Miriam Gomberg

a matter of perspective

Do you ever feel like someone hits the fast forward button, and everything speeds up? Right now, my days are in 3x mode. 2013 is nearly over and I have no idea where the time went.

taking time off. it could happen!

taking time off. it could happen!

a busy bee

Perhaps time dashes because of the approaching holidays, I work and work and work. When I’m not working (eventually it does happen), I sleep or prepare for the upcoming Hootchy Kootchy winter show on December 28 (shameless plug, I know).

Don’t get me wrong, I like feeling useful and/or helpful. Who am I kidding? I want to feel valued. When there is too much time and not enough to do, my mind slows and melancholy sets in.

where is the middle?

I continue at a frenetic pace until there is nothing left to give. There is always another project at work needing attention. My solo definitely needs more rehearsing, and so on…

When things move swiftly but I feel composed, life is good and chaos is abated. Working 10 hours instead of 8 is fun when it’s my idea.

Pressure builds when I’m not in the driver’s seat. The reality is, I cannot control my surroundings. I wonder if I completely let go and let spirituality guide me I would become more calm.

Again with the whole spirituality perspective! Do I feel more spiritual when my mind is completely occupied? Am I really in the moment or rushing through it in order to get somewhere else?

some sage advice

How do people contentedly sit idle? It simply isn’t in my nature, which is why I’m trying to quiet my mind and relish the present.

There has to be a key to this whole being in the present thing that I am completely missing. When the world is whizzing, it’s not all that pleasurable. My girlfriend Kelli suggested practicing breathing out.

What a novel idea!!! Usually, when feeling stressed, I attempt deeper breaths (if I can think about it and not simply freak out). In order to slow things to a comfortable pace, I must let go of breath.

I never even considered the physiological benefit of intentionally exhaling. It would probably keep me from hyper-ventilating or becoming driven from panic. Upon further reflection, this has to be some of the best advice I received in quite a while.

your turn

What is your perspective on life’s pace? Are you hustling from point A to point Z or lingering somewhere between? Like me, do you thrive on activity? Share your thoughts and stories.

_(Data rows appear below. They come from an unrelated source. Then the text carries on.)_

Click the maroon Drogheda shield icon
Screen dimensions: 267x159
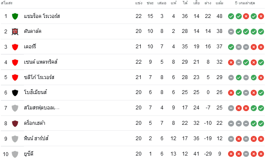coord(15,123)
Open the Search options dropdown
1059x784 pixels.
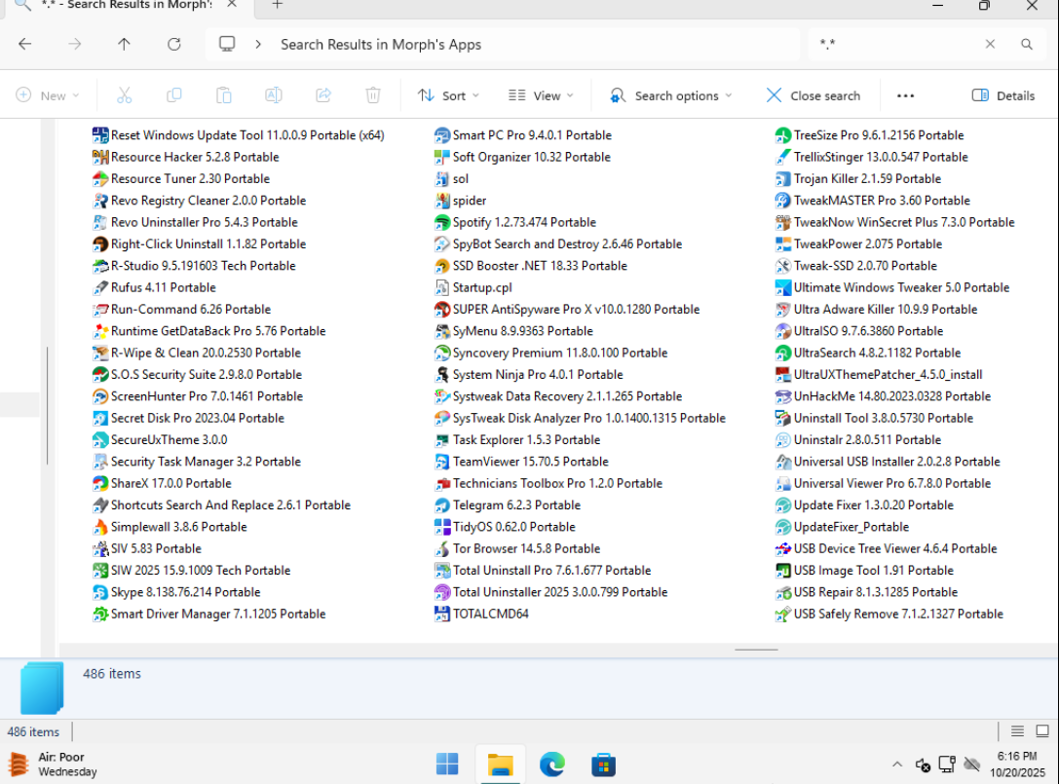pos(670,95)
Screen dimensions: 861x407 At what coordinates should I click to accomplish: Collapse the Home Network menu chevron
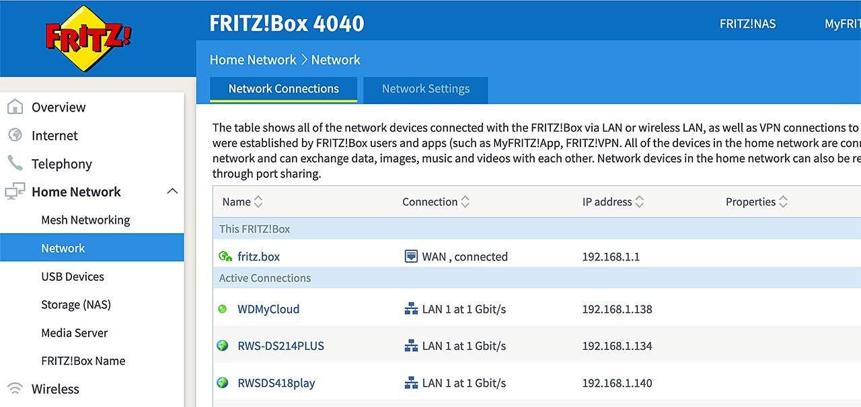[x=172, y=191]
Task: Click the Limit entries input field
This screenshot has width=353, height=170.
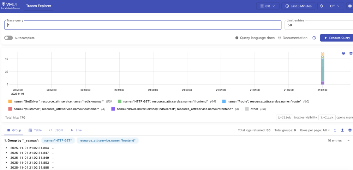Action: [x=318, y=25]
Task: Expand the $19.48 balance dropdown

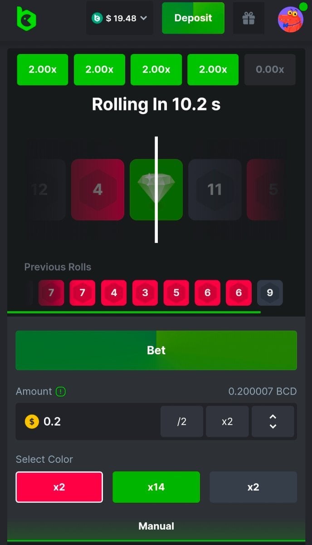Action: [x=120, y=18]
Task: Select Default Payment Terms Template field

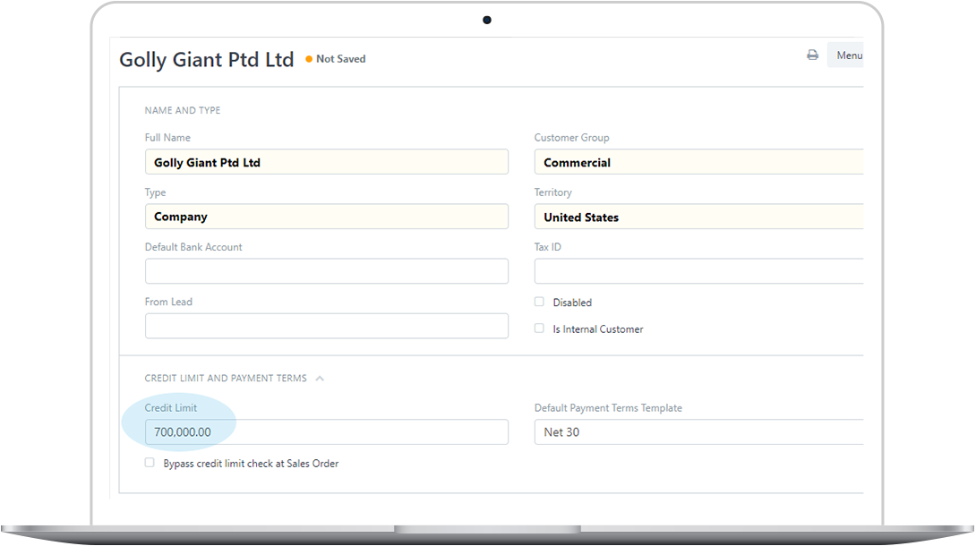Action: point(698,432)
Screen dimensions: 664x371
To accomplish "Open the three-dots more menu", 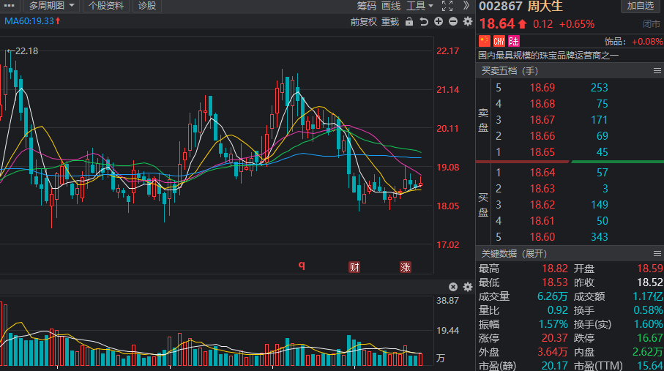I will pyautogui.click(x=9, y=6).
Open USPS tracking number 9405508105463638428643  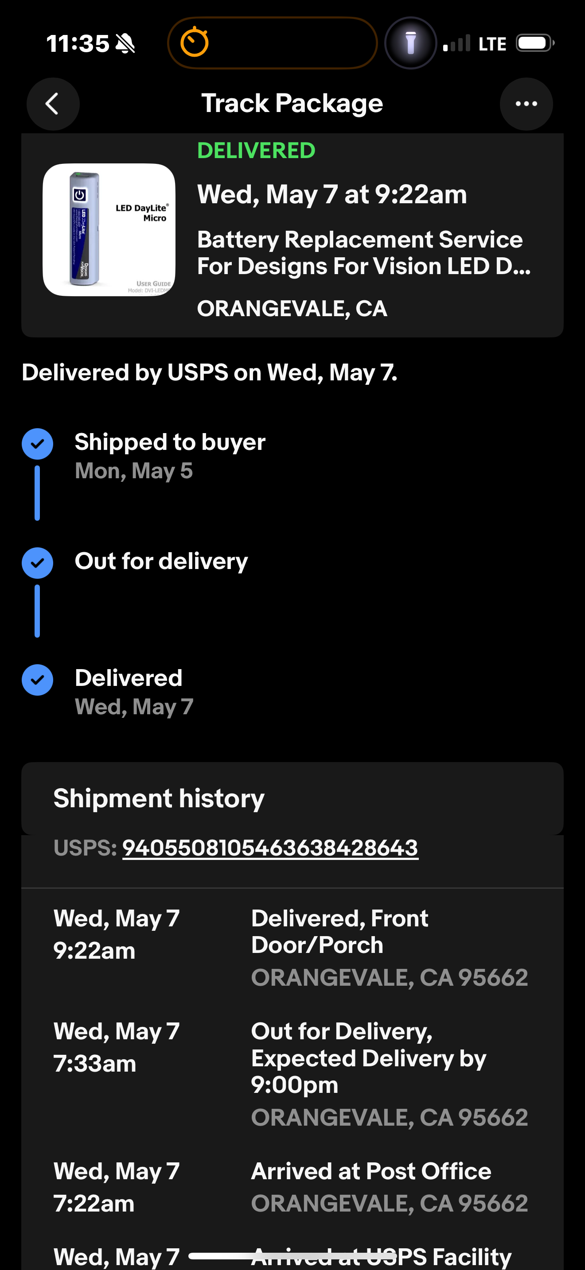(270, 848)
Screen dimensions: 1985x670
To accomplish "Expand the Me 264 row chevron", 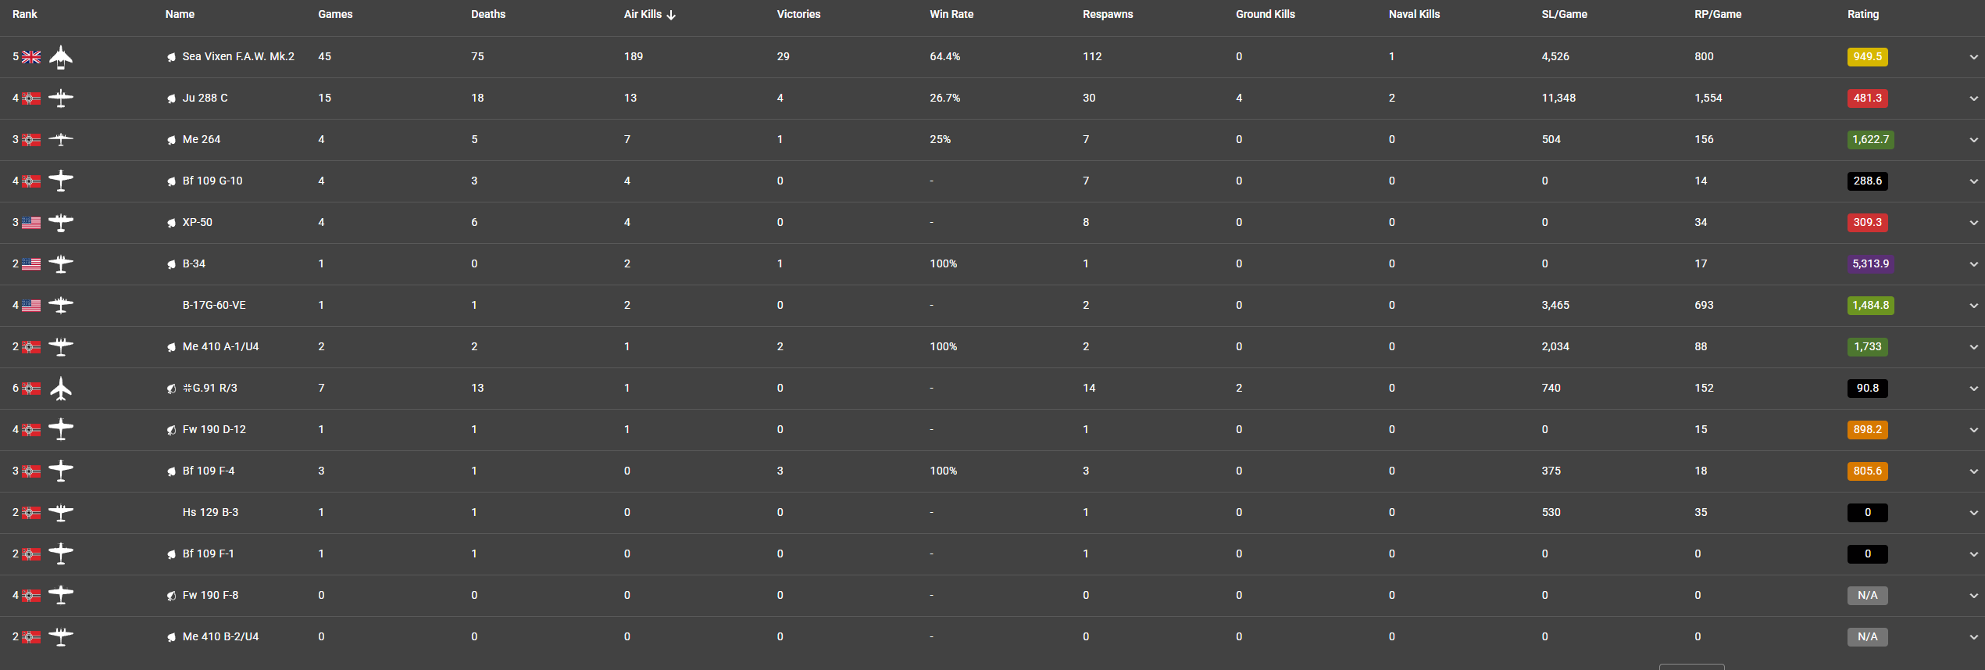I will 1973,140.
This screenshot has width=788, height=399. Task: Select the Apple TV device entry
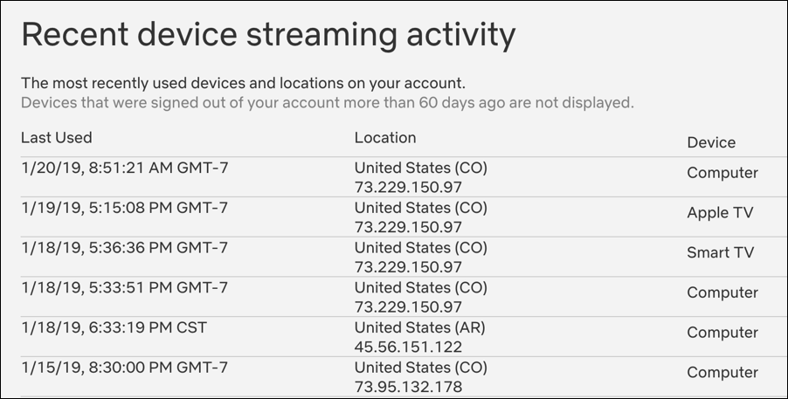tap(720, 213)
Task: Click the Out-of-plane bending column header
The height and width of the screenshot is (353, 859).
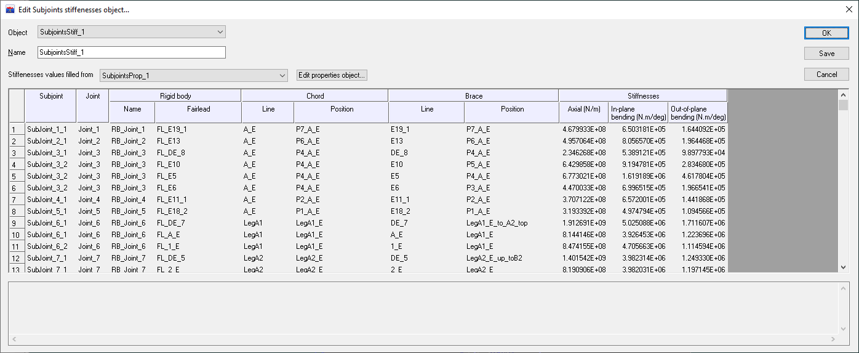Action: click(698, 113)
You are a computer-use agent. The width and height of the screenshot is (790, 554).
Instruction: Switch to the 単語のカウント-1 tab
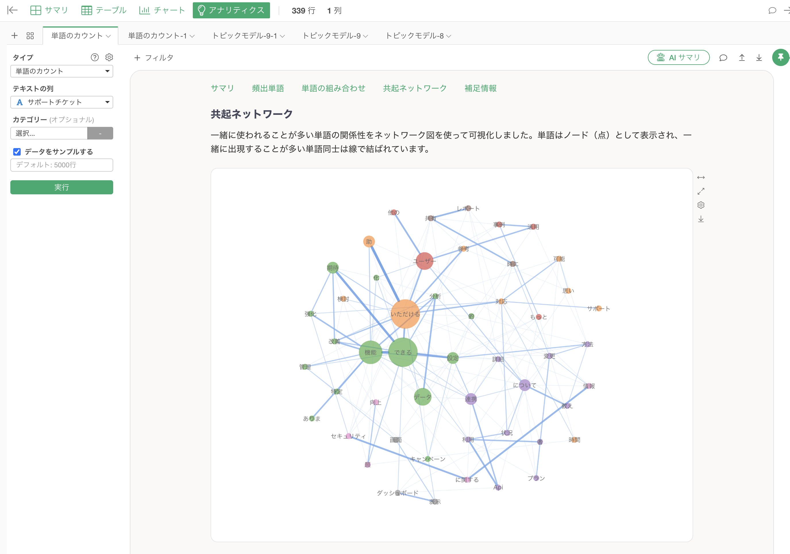[x=157, y=36]
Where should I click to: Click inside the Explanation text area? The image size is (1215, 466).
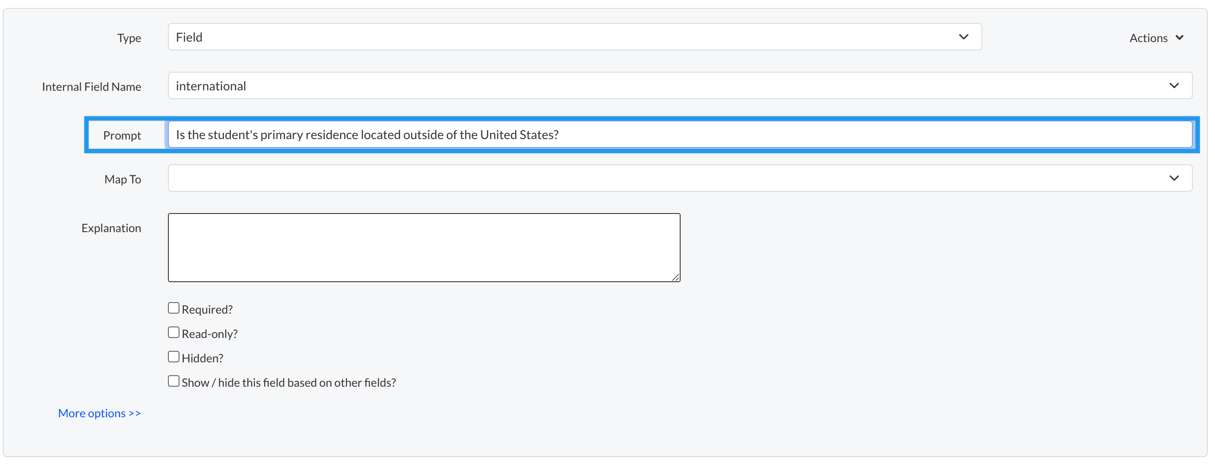coord(424,247)
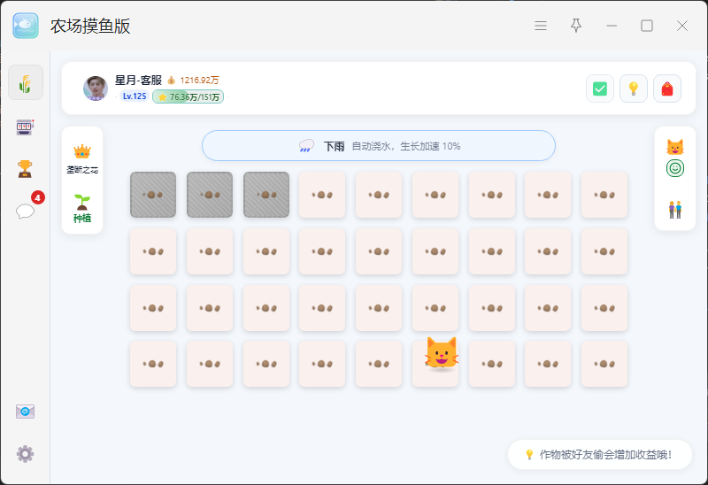Click the user avatar of 星月-客服
Viewport: 708px width, 485px height.
pyautogui.click(x=96, y=88)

This entry was published on December 22, 2013 at 2:13 pm. It’s filed under Personal Brand, Random and tagged . Bookmark the permalink. Follow any comments here with the RSS feed for this post.

2 thoughts on “a matter of perspective

  1. I like the idea of breathing out – I don’t think many people think of that. We all think of breathing IN deeply…but what about the out breath for balance. Something to think about.

    I often find myself frantically whizzing from A to Z, but often not by choice – because it’s what is dictated to me by life. I honestly think I tell myself that I thrive on activity but the truth is the more I am able to simplify and be less busy – or at least less busy at what other people tell me needs to be done – the more I prefer a slower pace. I used to say I was happy being busy and on the go all the time but as I reflect on the last several years of my life, I realize it was/is really not the truth. I am finding myself much better off when I dictate the pace. Can I dictate the work? No, not all the time. I have a job with a paycheck and there are things that I don’t get to decide. But I can plan well and stay organized and that helps me maintain control of the frenzied pace. It’s one of my big epiphanies of the last year-ish.

    I love coming to your blog, Mim – always makes me think. 🙂

    • I hear ya sister. If life flows quickly but I dictate what comprises it, I feel pretty good about it. It’s when I feel helpless to affect the pace that I stress out. I’m always glad when you stop by too Lisa. Cheers and happy holidays.